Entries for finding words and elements
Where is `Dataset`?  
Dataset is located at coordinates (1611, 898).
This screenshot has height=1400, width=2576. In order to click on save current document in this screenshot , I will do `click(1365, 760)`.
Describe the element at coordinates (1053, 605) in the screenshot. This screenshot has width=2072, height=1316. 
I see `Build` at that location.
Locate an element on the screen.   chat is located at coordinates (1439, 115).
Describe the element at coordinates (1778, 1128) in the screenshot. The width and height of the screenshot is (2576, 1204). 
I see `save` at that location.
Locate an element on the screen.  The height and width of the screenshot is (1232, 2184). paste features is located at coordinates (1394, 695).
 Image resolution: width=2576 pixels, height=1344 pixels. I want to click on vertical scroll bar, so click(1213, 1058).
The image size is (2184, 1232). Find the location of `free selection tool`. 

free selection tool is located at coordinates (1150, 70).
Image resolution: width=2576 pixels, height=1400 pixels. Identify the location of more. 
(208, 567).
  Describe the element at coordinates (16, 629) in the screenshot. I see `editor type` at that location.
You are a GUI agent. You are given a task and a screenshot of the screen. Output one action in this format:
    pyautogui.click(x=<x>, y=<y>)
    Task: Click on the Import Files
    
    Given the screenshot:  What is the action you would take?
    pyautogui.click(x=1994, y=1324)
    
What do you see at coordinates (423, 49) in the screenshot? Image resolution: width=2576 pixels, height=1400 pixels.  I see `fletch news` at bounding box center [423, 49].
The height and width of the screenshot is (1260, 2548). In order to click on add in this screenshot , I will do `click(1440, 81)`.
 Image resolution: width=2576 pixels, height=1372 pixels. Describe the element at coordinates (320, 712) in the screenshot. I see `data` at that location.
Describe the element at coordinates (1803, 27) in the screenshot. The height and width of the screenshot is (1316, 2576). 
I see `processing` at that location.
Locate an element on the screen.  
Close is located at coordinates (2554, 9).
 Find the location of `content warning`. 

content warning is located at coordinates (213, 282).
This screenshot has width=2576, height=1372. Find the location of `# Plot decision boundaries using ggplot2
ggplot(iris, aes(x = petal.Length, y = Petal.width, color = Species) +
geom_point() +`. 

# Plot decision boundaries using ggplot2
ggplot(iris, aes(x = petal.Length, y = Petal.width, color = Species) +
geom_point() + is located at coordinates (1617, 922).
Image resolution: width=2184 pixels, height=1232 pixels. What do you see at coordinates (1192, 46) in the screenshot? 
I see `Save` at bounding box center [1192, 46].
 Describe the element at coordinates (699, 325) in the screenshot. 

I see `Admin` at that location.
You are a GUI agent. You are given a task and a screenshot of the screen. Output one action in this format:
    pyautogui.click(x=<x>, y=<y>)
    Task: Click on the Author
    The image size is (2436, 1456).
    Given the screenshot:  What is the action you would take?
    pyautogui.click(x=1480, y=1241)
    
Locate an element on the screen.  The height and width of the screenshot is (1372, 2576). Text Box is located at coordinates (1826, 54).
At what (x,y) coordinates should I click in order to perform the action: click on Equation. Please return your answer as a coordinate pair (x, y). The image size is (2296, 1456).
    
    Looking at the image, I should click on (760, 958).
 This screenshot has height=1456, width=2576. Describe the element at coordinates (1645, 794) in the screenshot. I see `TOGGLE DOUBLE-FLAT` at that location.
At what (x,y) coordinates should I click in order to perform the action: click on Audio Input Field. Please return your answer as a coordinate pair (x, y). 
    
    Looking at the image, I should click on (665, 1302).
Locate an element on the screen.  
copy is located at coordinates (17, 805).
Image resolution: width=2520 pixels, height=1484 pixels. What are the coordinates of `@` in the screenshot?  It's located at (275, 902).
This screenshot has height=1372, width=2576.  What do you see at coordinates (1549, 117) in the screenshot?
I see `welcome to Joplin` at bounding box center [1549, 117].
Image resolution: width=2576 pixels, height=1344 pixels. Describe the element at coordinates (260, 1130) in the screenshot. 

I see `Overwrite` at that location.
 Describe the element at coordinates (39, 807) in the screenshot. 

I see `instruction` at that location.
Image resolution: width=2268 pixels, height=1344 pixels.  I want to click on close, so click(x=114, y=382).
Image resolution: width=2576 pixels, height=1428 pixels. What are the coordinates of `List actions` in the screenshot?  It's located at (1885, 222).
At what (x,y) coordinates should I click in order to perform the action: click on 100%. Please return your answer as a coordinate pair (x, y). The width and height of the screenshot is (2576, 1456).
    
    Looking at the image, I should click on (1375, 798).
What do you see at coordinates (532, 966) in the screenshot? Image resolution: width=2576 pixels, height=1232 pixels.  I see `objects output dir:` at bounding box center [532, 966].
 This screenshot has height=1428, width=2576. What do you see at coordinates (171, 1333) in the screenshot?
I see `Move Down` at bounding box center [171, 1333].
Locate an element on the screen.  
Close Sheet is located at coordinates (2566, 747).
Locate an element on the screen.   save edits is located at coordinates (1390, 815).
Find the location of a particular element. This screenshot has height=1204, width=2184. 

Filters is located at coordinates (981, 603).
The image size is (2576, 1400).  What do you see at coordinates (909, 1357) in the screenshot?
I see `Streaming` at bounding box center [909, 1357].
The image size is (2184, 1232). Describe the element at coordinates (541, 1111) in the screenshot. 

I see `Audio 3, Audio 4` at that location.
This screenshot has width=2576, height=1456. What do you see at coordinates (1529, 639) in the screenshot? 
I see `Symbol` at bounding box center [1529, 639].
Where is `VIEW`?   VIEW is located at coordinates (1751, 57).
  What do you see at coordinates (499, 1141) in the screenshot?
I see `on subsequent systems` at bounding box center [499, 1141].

## Requirements
Put the data above into a Markdown table with two columns, Row and Line, numbering each line in Row and leaving out blank lines.

## Expected answer
| Row | Line |
|---|---|
| 1 | Where is `Dataset`?   |
| 2 | Dataset is located at coordinates (1611, 898). |
| 3 | This screenshot has height=1400, width=2576. In order to click on save current document in this screenshot , I will do `click(1365, 760)`. |
| 4 | Describe the element at coordinates (1053, 605) in the screenshot. This screenshot has width=2072, height=1316.  |
| 5 | I see `Build` at that location. |
| 6 | Locate an element on the screen.   chat is located at coordinates (1439, 115). |
| 7 | Describe the element at coordinates (1778, 1128) in the screenshot. The width and height of the screenshot is (2576, 1204).  |
| 8 | I see `save` at that location. |
| 9 | Locate an element on the screen.  The height and width of the screenshot is (1232, 2184). paste features is located at coordinates (1394, 695). |
| 10 |  Image resolution: width=2576 pixels, height=1344 pixels. I want to click on vertical scroll bar, so click(1213, 1058). |
| 11 | The image size is (2184, 1232). Find the location of `free selection tool`.  |
| 12 | free selection tool is located at coordinates (1150, 70). |
| 13 | Image resolution: width=2576 pixels, height=1400 pixels. Identify the location of more.  |
| 14 | (208, 567). |
| 15 |   Describe the element at coordinates (16, 629) in the screenshot. I see `editor type` at that location. |
| 16 | You are a GUI agent. You are given a task and a screenshot of the screen. Output one action in this format: |
| 17 |     pyautogui.click(x=<x>, y=<y>) |
| 18 |     Task: Click on the Import Files |
| 19 |     Given the screenshot:  What is the action you would take? |
| 20 |     pyautogui.click(x=1994, y=1324) |
| 21 | What do you see at coordinates (423, 49) in the screenshot? Image resolution: width=2576 pixels, height=1400 pixels.  I see `fletch news` at bounding box center [423, 49]. |
| 22 | The height and width of the screenshot is (1260, 2548). In order to click on add in this screenshot , I will do `click(1440, 81)`. |
| 23 |  Image resolution: width=2576 pixels, height=1372 pixels. Describe the element at coordinates (320, 712) in the screenshot. I see `data` at that location. |
| 24 | Describe the element at coordinates (1803, 27) in the screenshot. The height and width of the screenshot is (1316, 2576).  |
| 25 | I see `processing` at that location. |
| 26 | Locate an element on the screen.   |
| 27 | Close is located at coordinates (2554, 9). |
| 28 |  Find the location of `content warning`.  |
| 29 | content warning is located at coordinates (213, 282). |
| 30 | This screenshot has width=2576, height=1372. Find the location of `# Plot decision boundaries using ggplot2 |
| 31 | ggplot(iris, aes(x = petal.Length, y = Petal.width, color = Species) + |
| 32 | geom_point() +`.  |
| 33 | # Plot decision boundaries using ggplot2 |
| 34 | ggplot(iris, aes(x = petal.Length, y = Petal.width, color = Species) + |
| 35 | geom_point() + is located at coordinates (1617, 922). |
| 36 | Image resolution: width=2184 pixels, height=1232 pixels. What do you see at coordinates (1192, 46) in the screenshot?  |
| 37 | I see `Save` at bounding box center [1192, 46]. |
| 38 |  Describe the element at coordinates (699, 325) in the screenshot.  |
| 39 | I see `Admin` at that location. |
| 40 | You are a GUI agent. You are given a task and a screenshot of the screen. Output one action in this format: |
| 41 |     pyautogui.click(x=<x>, y=<y>) |
| 42 |     Task: Click on the Author |
| 43 |     The image size is (2436, 1456). |
| 44 |     Given the screenshot:  What is the action you would take? |
| 45 |     pyautogui.click(x=1480, y=1241) |
| 46 | Locate an element on the screen.  The height and width of the screenshot is (1372, 2576). Text Box is located at coordinates (1826, 54). |
| 47 | At what (x,y) coordinates should I click in order to perform the action: click on Equation. Please return your answer as a coordinate pair (x, y). The image size is (2296, 1456). |
| 48 |     Looking at the image, I should click on (760, 958). |
| 49 |  This screenshot has height=1456, width=2576. Describe the element at coordinates (1645, 794) in the screenshot. I see `TOGGLE DOUBLE-FLAT` at that location. |
| 50 | At what (x,y) coordinates should I click in order to perform the action: click on Audio Input Field. Please return your answer as a coordinate pair (x, y).  |
| 51 |     Looking at the image, I should click on (665, 1302). |
| 52 | Locate an element on the screen.   |
| 53 | copy is located at coordinates (17, 805). |
| 54 | Image resolution: width=2520 pixels, height=1484 pixels. What are the coordinates of `@` in the screenshot?  It's located at (275, 902). |
| 55 | This screenshot has height=1372, width=2576.  What do you see at coordinates (1549, 117) in the screenshot? |
| 56 | I see `welcome to Joplin` at bounding box center [1549, 117]. |
| 57 | Image resolution: width=2576 pixels, height=1344 pixels. Describe the element at coordinates (260, 1130) in the screenshot.  |
| 58 | I see `Overwrite` at that location. |
| 59 |  Describe the element at coordinates (39, 807) in the screenshot.  |
| 60 | I see `instruction` at that location. |
| 61 | Image resolution: width=2268 pixels, height=1344 pixels.  I want to click on close, so click(x=114, y=382). |
| 62 | Image resolution: width=2576 pixels, height=1428 pixels. What are the coordinates of `List actions` in the screenshot?  It's located at (1885, 222). |
| 63 | At what (x,y) coordinates should I click in order to perform the action: click on 100%. Please return your answer as a coordinate pair (x, y). The width and height of the screenshot is (2576, 1456). |
| 64 |     Looking at the image, I should click on (1375, 798). |
| 65 | What do you see at coordinates (532, 966) in the screenshot? Image resolution: width=2576 pixels, height=1232 pixels.  I see `objects output dir:` at bounding box center [532, 966]. |
| 66 |  This screenshot has height=1428, width=2576. What do you see at coordinates (171, 1333) in the screenshot? |
| 67 | I see `Move Down` at bounding box center [171, 1333]. |
| 68 | Locate an element on the screen.   |
| 69 | Close Sheet is located at coordinates (2566, 747). |
| 70 | Locate an element on the screen.   save edits is located at coordinates (1390, 815). |
| 71 | Find the location of a particular element. This screenshot has height=1204, width=2184.  |
| 72 | Filters is located at coordinates (981, 603). |
| 73 | The image size is (2576, 1400).  What do you see at coordinates (909, 1357) in the screenshot? |
| 74 | I see `Streaming` at bounding box center [909, 1357]. |
| 75 | The image size is (2184, 1232). Describe the element at coordinates (541, 1111) in the screenshot.  |
| 76 | I see `Audio 3, Audio 4` at that location. |
| 77 | This screenshot has width=2576, height=1456. What do you see at coordinates (1529, 639) in the screenshot?  |
| 78 | I see `Symbol` at bounding box center [1529, 639]. |
| 79 | Where is `VIEW`?   VIEW is located at coordinates (1751, 57). |
| 80 |   What do you see at coordinates (499, 1141) in the screenshot? |
| 81 | I see `on subsequent systems` at bounding box center [499, 1141]. |